Repeat word for word the line with "You are a GUI" and every line after it until the records below run out.

#### Stored records:
☆ ☆ ☆ ☆

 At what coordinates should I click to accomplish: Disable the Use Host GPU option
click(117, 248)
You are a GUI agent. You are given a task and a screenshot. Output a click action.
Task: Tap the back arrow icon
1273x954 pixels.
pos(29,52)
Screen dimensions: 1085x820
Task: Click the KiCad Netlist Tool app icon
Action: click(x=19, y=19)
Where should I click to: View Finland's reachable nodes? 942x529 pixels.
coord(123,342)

☆ ☆ ☆ ☆

#### Task result:
You are a GUI agent. You are given a task and a screenshot. Output a click action.
Task: Tap the back arrow icon
1273x954 pixels.
pos(29,52)
Screen dimensions: 1085x820
Task: Click the KiCad Netlist Tool app icon
Action: click(x=19, y=19)
Where should I click to: View Finland's reachable nodes? 942x529 pixels.
coord(123,342)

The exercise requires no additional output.